For those who might be interested, we hd a gas pipeline come through Borough Green during 2009, and my community website www.boroughgreen-news.com was given free access to take pics and allay local fears ( and because I love the machinery), but I got so many pics, and so many new friends, that a new website was needed, www.pipeliners-uk.com , also linked to a few videos on Youtube, ---- but you come back here after........

Above is a Cleveland trencher waiting at a road crossing. The man who drives this has his stove and victuals all set up inside the cab, because he works on his own, and is often far away from normal food.

 I saw him parked one day near the River Adur at Henfield, sausages cooking merrily, kettle whistling, reading his paper whilst waiting for permission to dig through a farm road. Half a mile down the pipe a crew were starting to lift the pipe, continuously welded, into the trench. It slipped. I arrived, looked down the trace, and saw the sleepers that the pipe rests on being thrown into the air. When a pipe slips like this, it is as flexible as a rubber hose, and the ends can get quite a considerable whip on. I took a header over the fence, and ran for the hills.

The pipe reared up in the air, swayed back, and then shot across to hit the Cleveland sqaurely across the tracks.
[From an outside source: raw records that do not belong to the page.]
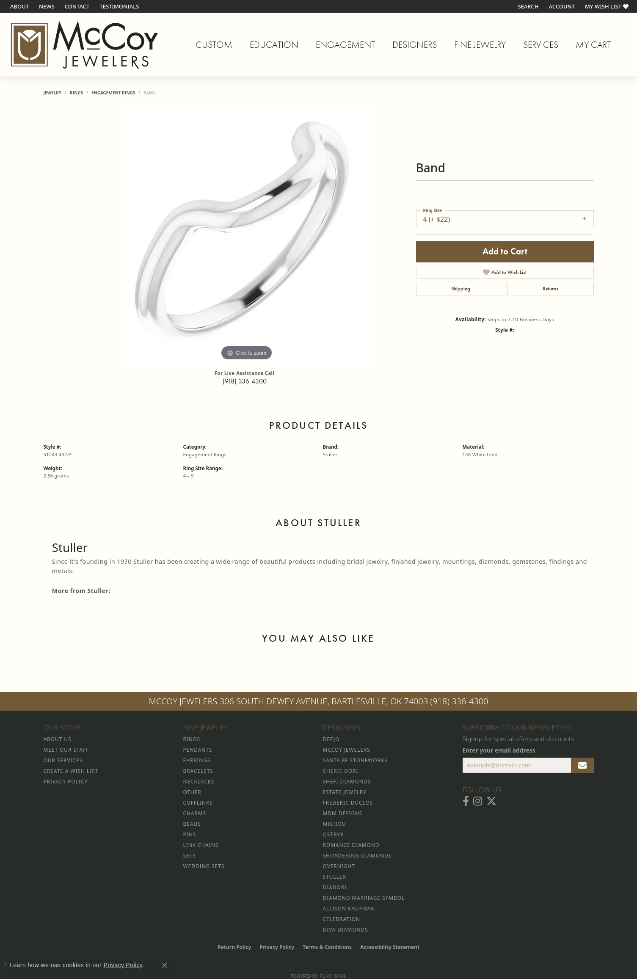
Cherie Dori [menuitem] (340, 771)
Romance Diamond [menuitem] (351, 845)
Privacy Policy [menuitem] (66, 781)
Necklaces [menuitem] (198, 781)
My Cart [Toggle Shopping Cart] (593, 45)
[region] (247, 236)
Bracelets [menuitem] (198, 771)
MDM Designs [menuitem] (343, 813)
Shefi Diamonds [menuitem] (347, 781)
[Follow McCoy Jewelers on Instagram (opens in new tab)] (477, 801)
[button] (527, 6)
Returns (550, 288)
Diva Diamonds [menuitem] (345, 929)
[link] (18, 6)
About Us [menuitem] (58, 739)
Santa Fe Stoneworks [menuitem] (355, 760)
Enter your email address (499, 750)
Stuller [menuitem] (334, 876)
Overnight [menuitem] (339, 866)
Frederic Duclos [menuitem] (348, 802)
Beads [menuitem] (192, 823)
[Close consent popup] (164, 965)
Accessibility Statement (389, 947)
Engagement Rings (113, 93)
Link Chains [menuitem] (201, 845)
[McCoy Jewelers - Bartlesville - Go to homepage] (84, 44)
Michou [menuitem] (334, 823)
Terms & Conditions (327, 947)
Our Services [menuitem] (63, 760)
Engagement (345, 45)
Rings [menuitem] (191, 739)
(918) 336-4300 (245, 381)
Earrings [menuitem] (197, 760)
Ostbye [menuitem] (333, 834)
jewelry (53, 93)
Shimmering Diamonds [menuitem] (357, 855)
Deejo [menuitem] (331, 739)
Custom (214, 45)
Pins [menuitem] (189, 834)
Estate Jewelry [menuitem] (345, 792)
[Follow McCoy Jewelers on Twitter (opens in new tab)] (491, 801)
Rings (76, 93)
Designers (414, 45)
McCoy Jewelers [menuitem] (346, 749)
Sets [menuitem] (189, 855)
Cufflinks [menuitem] (198, 802)
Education (274, 45)
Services (540, 45)
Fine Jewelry (480, 45)
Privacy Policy (276, 947)
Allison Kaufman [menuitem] (349, 908)
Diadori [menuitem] (335, 887)
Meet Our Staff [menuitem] (66, 749)
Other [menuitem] (192, 792)
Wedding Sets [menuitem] (204, 866)
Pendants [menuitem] (197, 749)
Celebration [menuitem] (341, 919)
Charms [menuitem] (194, 813)
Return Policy (234, 947)
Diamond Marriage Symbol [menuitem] (364, 898)
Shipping (460, 288)
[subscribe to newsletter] (582, 765)
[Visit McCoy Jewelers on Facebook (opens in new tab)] (466, 801)
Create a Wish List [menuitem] (71, 771)
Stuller (330, 454)
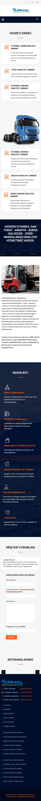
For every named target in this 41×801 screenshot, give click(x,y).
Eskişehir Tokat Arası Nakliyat (15, 764)
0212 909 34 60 (24, 340)
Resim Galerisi (8, 722)
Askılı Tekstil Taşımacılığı (13, 781)
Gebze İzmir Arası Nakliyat (13, 733)
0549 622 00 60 (26, 692)
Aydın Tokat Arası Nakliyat (13, 760)
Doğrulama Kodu (15, 627)
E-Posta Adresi (20, 591)
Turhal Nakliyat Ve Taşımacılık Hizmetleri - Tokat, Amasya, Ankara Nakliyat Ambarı (20, 796)
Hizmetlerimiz (8, 714)
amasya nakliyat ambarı (23, 175)
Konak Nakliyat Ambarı (12, 745)
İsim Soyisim (11, 580)
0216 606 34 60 (15, 342)
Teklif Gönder (8, 718)
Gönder (11, 637)
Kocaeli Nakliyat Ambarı (12, 769)
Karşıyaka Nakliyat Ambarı (13, 741)
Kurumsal (7, 709)
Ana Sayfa (7, 705)
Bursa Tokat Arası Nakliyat (13, 777)
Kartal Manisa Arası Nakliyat (14, 754)
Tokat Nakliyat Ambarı (23, 70)
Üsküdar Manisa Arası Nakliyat (15, 737)
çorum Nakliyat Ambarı (12, 773)
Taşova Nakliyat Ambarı (12, 750)
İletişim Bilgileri (9, 726)
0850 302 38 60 (25, 689)
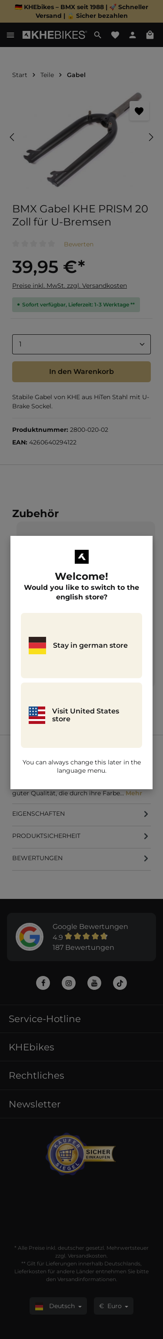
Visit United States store (74, 715)
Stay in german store (78, 645)
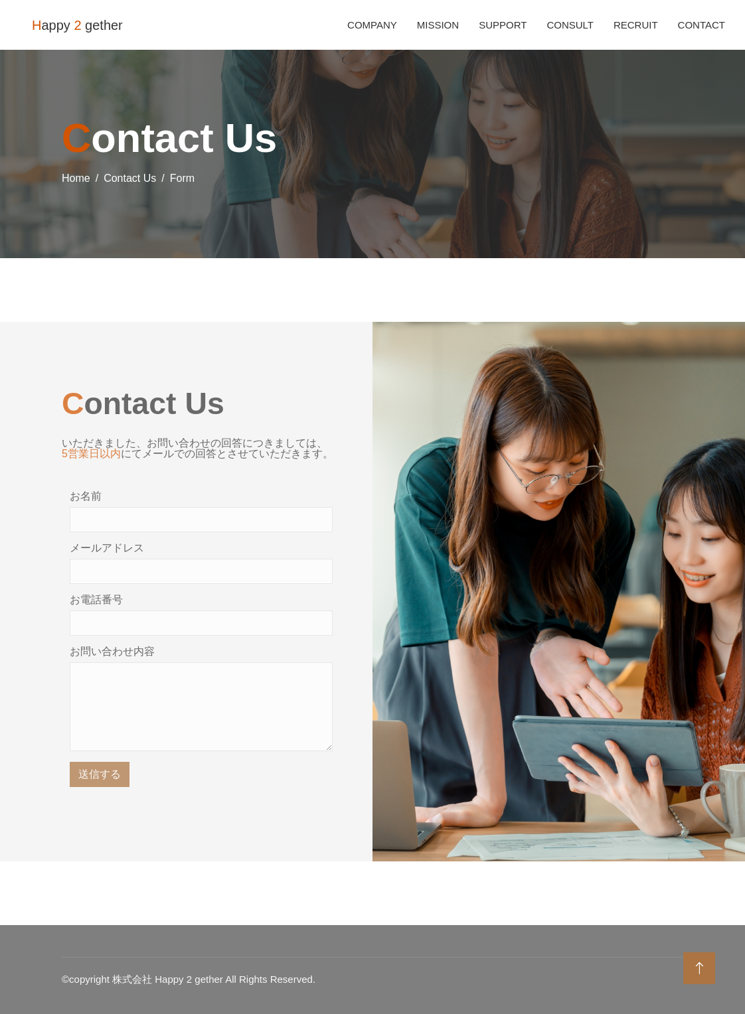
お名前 (86, 496)
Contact (701, 25)
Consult (570, 25)
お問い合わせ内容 (112, 651)
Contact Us (130, 178)
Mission (438, 25)
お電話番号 (96, 600)
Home (76, 178)
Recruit (636, 25)
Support (503, 25)
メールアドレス (107, 548)
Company (372, 25)
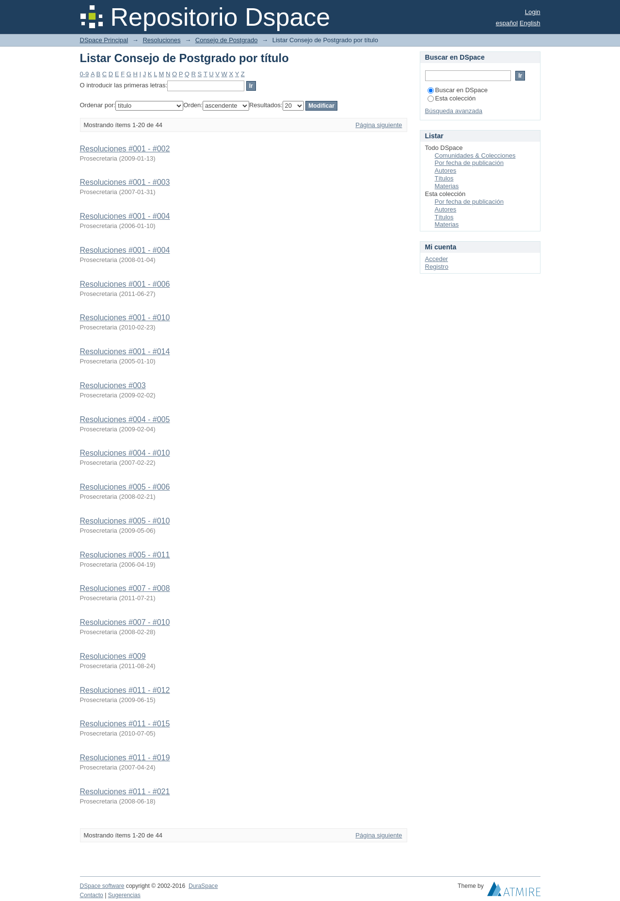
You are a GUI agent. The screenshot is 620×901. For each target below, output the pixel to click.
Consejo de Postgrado (226, 40)
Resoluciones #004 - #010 (125, 453)
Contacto (91, 895)
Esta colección (452, 98)
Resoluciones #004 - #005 (125, 419)
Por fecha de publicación (469, 162)
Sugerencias (124, 895)
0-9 (84, 74)
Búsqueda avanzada (454, 111)
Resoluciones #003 (113, 385)
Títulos (444, 178)
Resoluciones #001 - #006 (125, 284)
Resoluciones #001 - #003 (125, 182)
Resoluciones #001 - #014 (125, 351)
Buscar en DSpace (458, 90)
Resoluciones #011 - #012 (125, 690)
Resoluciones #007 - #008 (125, 588)
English (530, 23)
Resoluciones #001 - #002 (125, 149)
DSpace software (102, 886)
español (507, 23)
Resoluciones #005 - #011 (125, 555)
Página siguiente (378, 125)
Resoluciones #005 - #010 (125, 521)
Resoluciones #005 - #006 (125, 487)
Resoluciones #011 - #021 (125, 791)
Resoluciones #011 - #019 (125, 758)
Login (533, 12)
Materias (447, 186)
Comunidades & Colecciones (475, 155)
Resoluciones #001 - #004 (125, 216)
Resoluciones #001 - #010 (125, 317)
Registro (436, 266)
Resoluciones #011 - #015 (125, 724)
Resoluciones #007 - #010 (125, 622)
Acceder (436, 258)
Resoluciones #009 (113, 656)
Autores (446, 170)
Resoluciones (161, 40)
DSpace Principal (104, 40)
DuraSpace (203, 886)
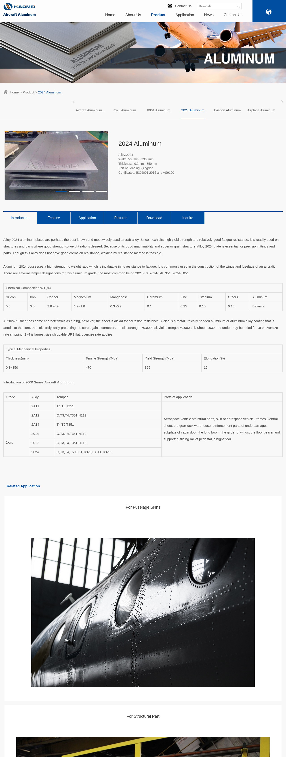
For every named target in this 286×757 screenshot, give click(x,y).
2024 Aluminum (192, 110)
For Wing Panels (98, 643)
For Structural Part (100, 660)
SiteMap (178, 747)
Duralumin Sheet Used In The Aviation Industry (146, 640)
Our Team (10, 654)
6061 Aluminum (158, 110)
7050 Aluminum (56, 695)
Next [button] (281, 101)
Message (261, 656)
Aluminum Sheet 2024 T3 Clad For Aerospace (146, 710)
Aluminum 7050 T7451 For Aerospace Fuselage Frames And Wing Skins (147, 654)
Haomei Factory (14, 637)
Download (154, 218)
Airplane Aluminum (261, 110)
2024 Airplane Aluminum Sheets (146, 669)
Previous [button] (74, 101)
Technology (11, 649)
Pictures (120, 218)
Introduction (20, 218)
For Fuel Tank (96, 666)
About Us (133, 15)
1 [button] (61, 191)
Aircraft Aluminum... (90, 110)
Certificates (11, 643)
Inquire (187, 218)
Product (158, 15)
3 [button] (88, 191)
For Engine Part (98, 649)
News (209, 15)
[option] (90, 110)
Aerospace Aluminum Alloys (60, 669)
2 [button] (74, 191)
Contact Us (179, 6)
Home (110, 15)
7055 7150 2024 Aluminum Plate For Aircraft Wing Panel (147, 683)
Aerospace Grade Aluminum (57, 680)
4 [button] (101, 191)
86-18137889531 (261, 638)
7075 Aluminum (124, 110)
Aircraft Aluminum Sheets (62, 637)
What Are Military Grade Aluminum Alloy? (145, 698)
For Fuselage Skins (100, 637)
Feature (54, 218)
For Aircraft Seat (98, 654)
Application (184, 15)
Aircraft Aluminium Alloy (61, 689)
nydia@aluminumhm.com (182, 660)
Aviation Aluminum (227, 110)
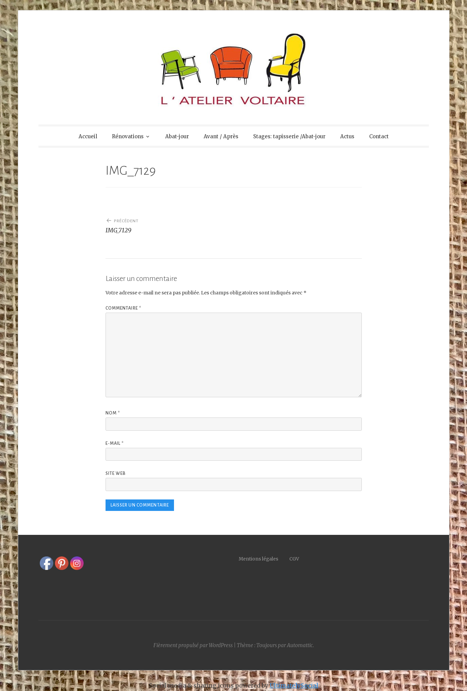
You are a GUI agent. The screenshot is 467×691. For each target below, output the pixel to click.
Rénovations (128, 136)
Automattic (300, 645)
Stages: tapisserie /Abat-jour (289, 136)
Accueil (88, 136)
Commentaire (124, 308)
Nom (113, 413)
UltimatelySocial (294, 685)
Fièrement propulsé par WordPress (193, 645)
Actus (347, 136)
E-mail (115, 443)
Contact (379, 136)
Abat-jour (177, 136)
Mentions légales (264, 559)
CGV (294, 559)
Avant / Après (221, 136)
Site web (116, 473)
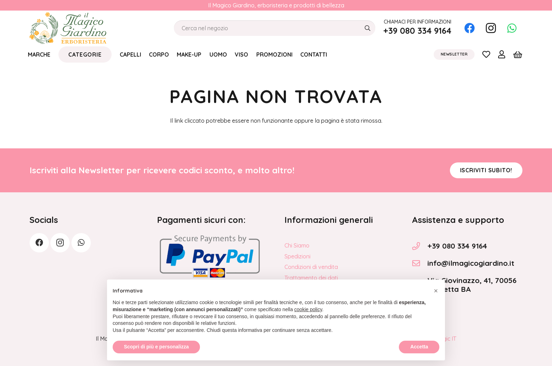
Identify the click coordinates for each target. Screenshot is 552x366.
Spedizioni (297, 256)
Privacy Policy (302, 288)
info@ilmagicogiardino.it (470, 263)
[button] (435, 306)
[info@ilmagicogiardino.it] (419, 263)
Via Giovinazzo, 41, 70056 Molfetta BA (471, 285)
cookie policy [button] (308, 325)
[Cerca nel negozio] (274, 28)
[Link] (486, 54)
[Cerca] (367, 28)
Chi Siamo (296, 245)
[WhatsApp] (511, 28)
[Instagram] (490, 28)
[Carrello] (517, 54)
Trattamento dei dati (311, 277)
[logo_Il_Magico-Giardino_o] (68, 28)
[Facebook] (469, 28)
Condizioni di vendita (311, 266)
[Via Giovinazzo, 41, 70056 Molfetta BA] (419, 285)
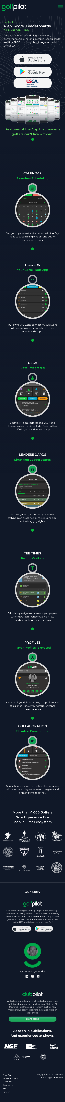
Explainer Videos (10, 1078)
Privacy (6, 1092)
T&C (5, 1088)
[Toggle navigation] (60, 7)
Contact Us (8, 1085)
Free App (7, 1075)
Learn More (32, 1013)
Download (8, 1082)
You would not believe that a machine that size could hop, but it did, about 6ft sideways, Paddy wasn't hurt, but his breakfast and paper were ruined. Last I saw of him he was heading off down the trace, fat dripping from his jacket, with a frying pan in his hand, looking for the now disappeared ditching crew. 

This is one of the fleet of CWE Gipsies. They had been returned from a middle east pipeline contract, and were all lefthand drive and fitted with twin fuel tanks. I always rated the Gipsy as far better in the muck that the Landrover, mainly because of the extra weight of the steel body, and the 4-wheel independent suspension. This gives a massive degree of "articulation" meaning drive can be maintained far longer. What was of particular interest to as a bit of a wide boy, was the twin tanks: with paraffin in one, and petrol in the other, I could drive home to Surrey most nights without putting a strain on my fuel expenses. Smelt like an aladdin heater though!

This pic was taken on the side of Chanctonbury Rings, on the Downs outside Washington: now there is a spooky place! 

Sample Photo 5

Despite my loathing of shopping and the consumer culture, I have been to Bluewater, and here is a picture to prove it. In those days it was a chalk pit running 24 hrs a day supplying some of the raw material for the massive Northfleet cement works. I was working with my little tipper on shunt for H&S contractors, who are still around today. This was a marvellous job for an owner driver. Finish on Friday afternoon, into Northfleet, and spend the whole weekend, day & night, hauling cement clinker or coal between stock heaps, all within the factory confines.

Finish early Monday morning, round the corner to Redland's Greenhithe wharf, a load of sea-dredged aggregate back to the Redland Readymix plant in Sevenoaks, and back to another weeks work for Tilcon. I'll sleep when I retire.